Chi è Giulio Di Meo?
Mi occupo di reportage e sono un fotografo abbastanza atipico: porto avanti i miei progetti in modo indipendente, finanziandomi attraverso l’attività didattica che svolgo. Non ho mai lavorato per agenzie, giornali o riviste, non partecipo ai grandi concorsi.
Quando è iniziata la tua avventura fotografica?
Ho cominciato a fotografare da adolescente, grazie a mio padre, grande appassionato.

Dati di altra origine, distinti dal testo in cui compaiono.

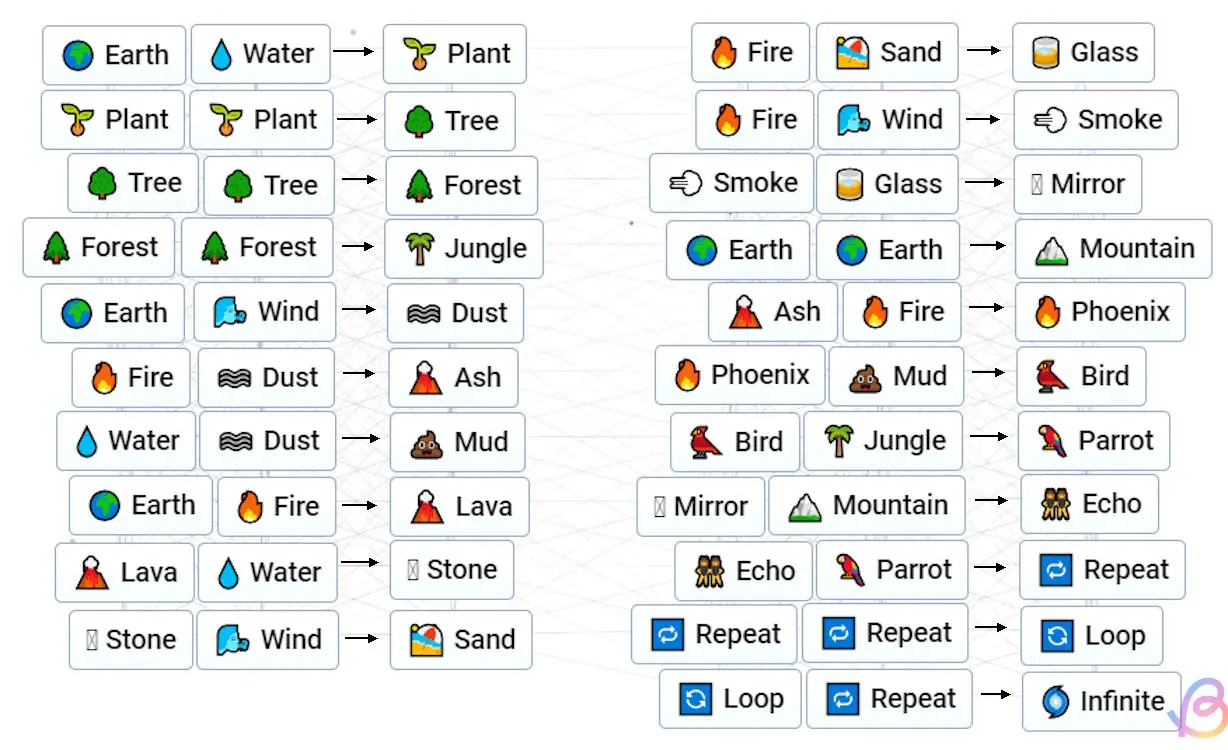Click the Wind icon next to Stone
Screen dimensions: 1228x750
click(x=268, y=640)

Poi pian piano il tentativo di vivere di fotografia, quindi l’esperienza tra foto di studio, cerimonie, ecc, che mi ha presto chiarito che quello non era il mio mondo. Ho iniziato allora a provare con la didattica, con corsi e workshop. È stata la strada giusta perché mi permette di trasmettere ad altri la mia passione e, allo steso tempo, di portare avanti i miei progetti.

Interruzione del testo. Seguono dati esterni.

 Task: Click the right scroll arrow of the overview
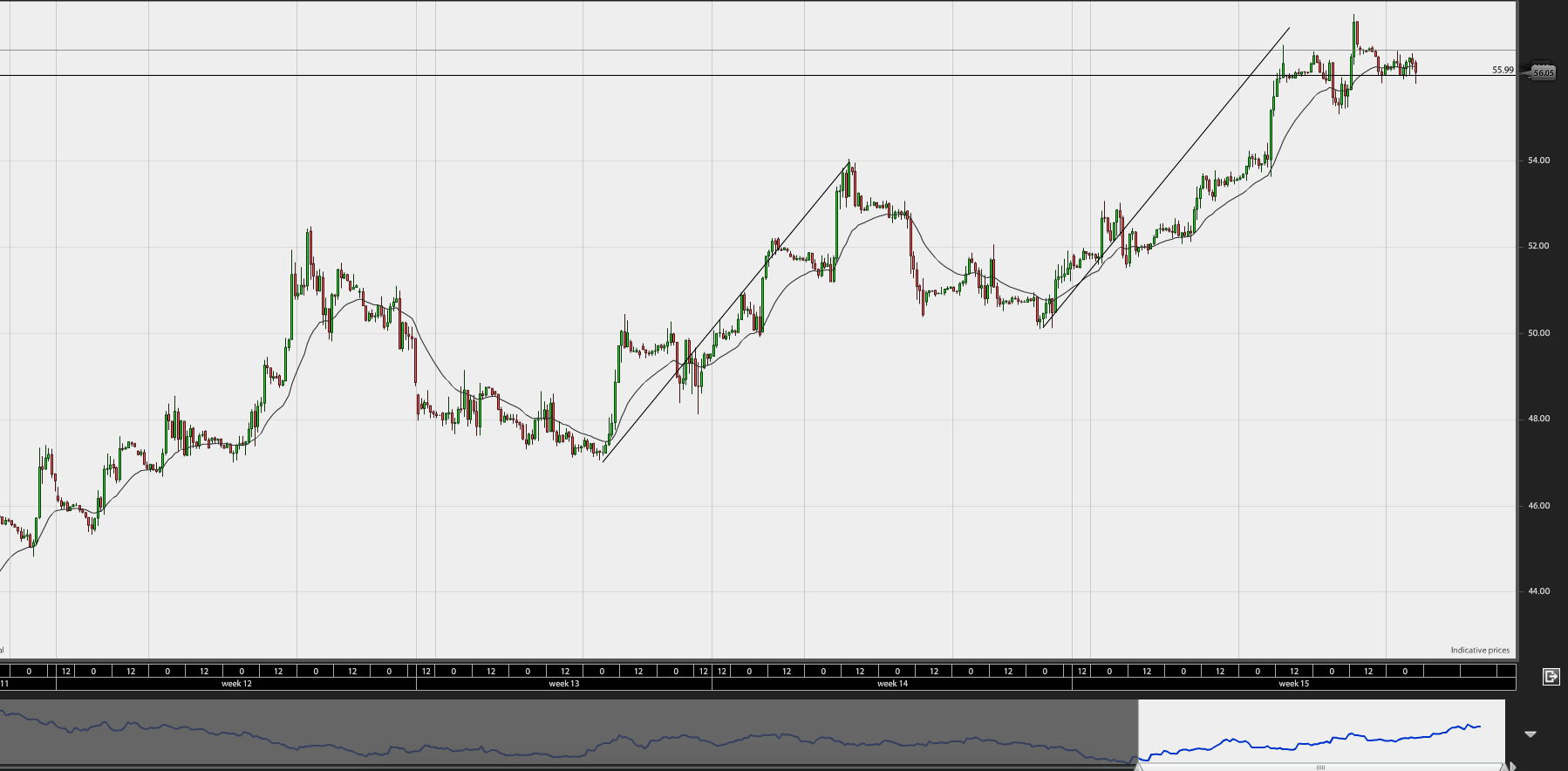pos(1513,766)
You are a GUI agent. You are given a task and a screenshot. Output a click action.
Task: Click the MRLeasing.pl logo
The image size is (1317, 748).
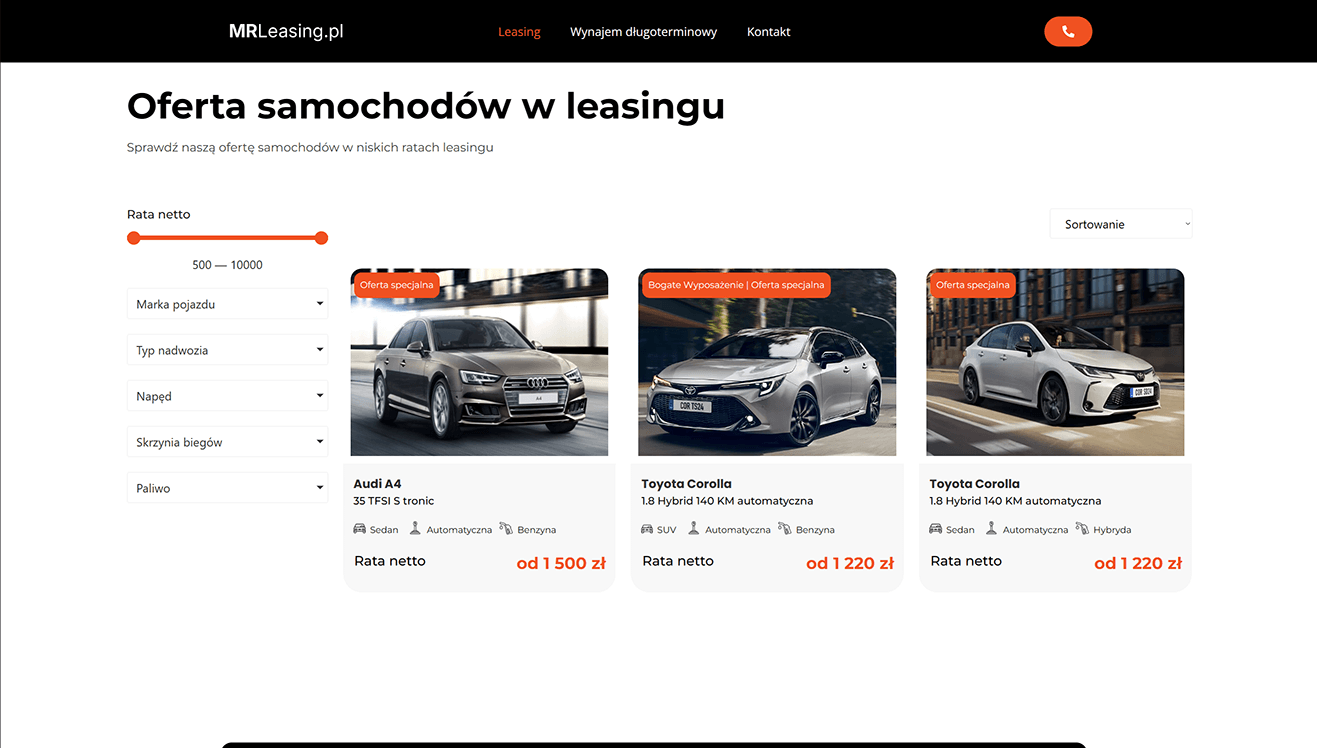(286, 31)
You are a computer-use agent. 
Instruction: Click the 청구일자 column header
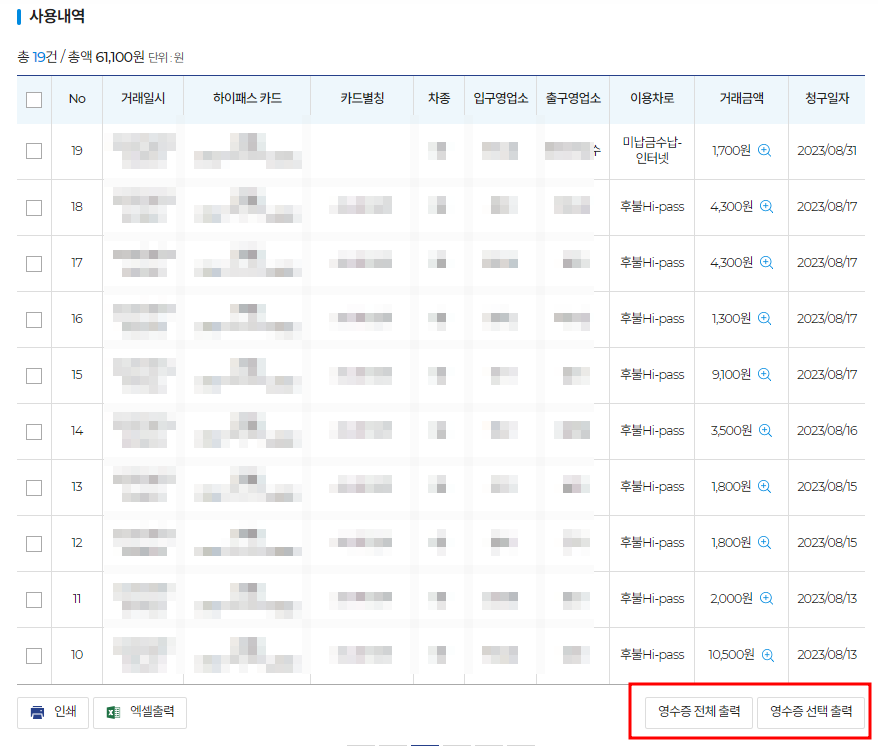828,98
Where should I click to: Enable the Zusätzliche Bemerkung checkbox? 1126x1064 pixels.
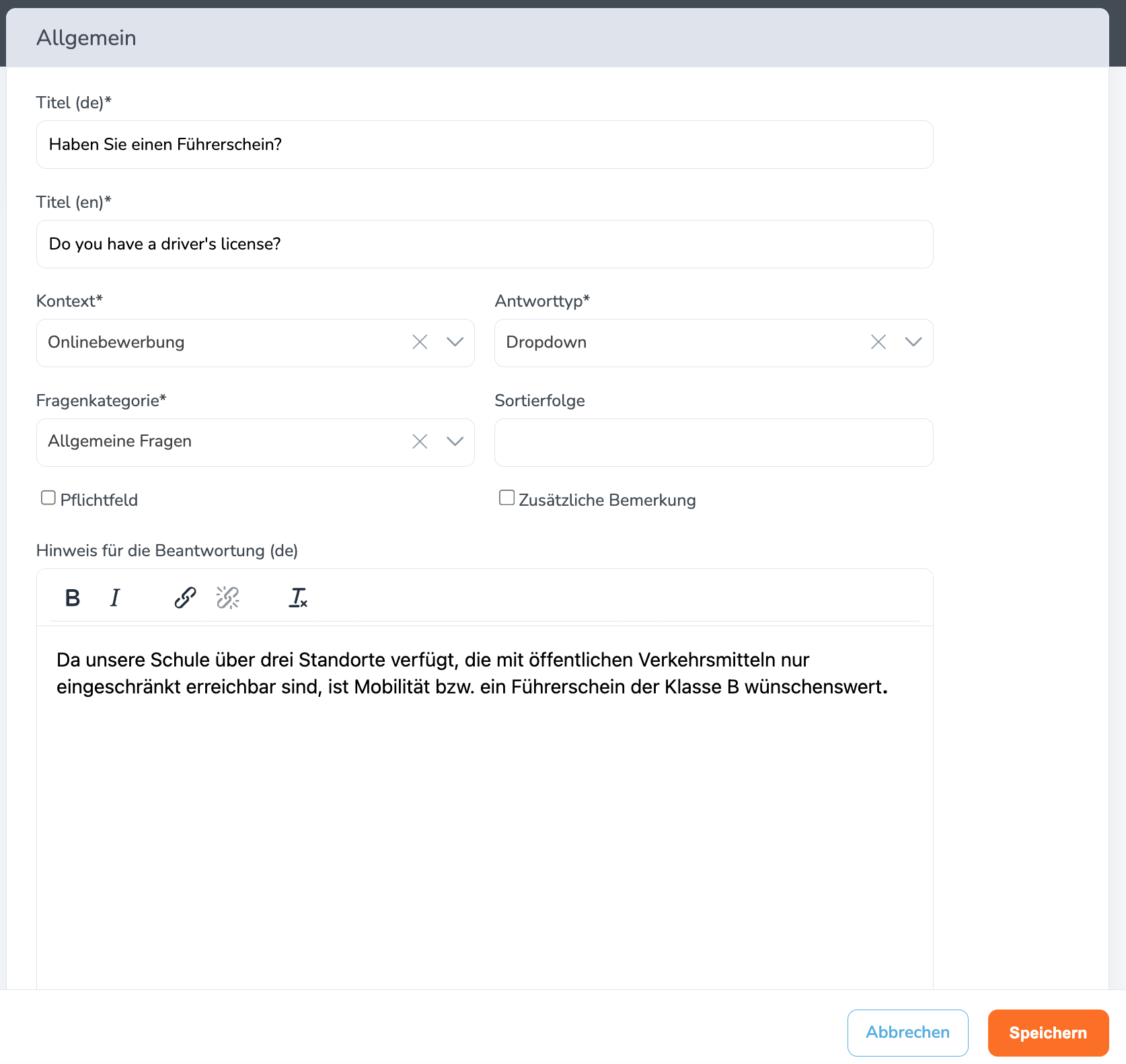pyautogui.click(x=506, y=497)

Che cosa significa per te il reportage sociale?
Il reportage è la mia vita. Quando ho iniziato a fare workshop amavo accompagnare la parola reportage con l’aggettivo sociale, per marcare la differenza della mia idea di fotografia rispetto a quella comunemente diffusa. Da qualche anno quell’aggettivo lo uso molto meno. Oggi tutti parlano di fotografia sociale, allora ero uno dei pochi, oggi mi sembra inflazionato.
Credo nella fotografia come strumento per informare e denunciare, come mezzo di cambiamento personale, sociale e politico. Sono convinto che la fotografia possa in qualche modo contribuire a combattere situazioni di piccole e grandi ingiustizie, per fare questo però è necessario cambiare strada. Sono anni che sostengo che la fotografia non può più limitarsi al solo obiettivo del raccontare e denunciare, ma deve agire concretamente verso le realtà documentate. Inoltre sostengo una fotografia non urlata, capace di raccontare con semplicità, rispetto e dignità. E’ questa la mia fotografia, quella che amo e che mi piace definire sociale.
Parli di rispetto e dignità, secondo te c’è un problema di etica?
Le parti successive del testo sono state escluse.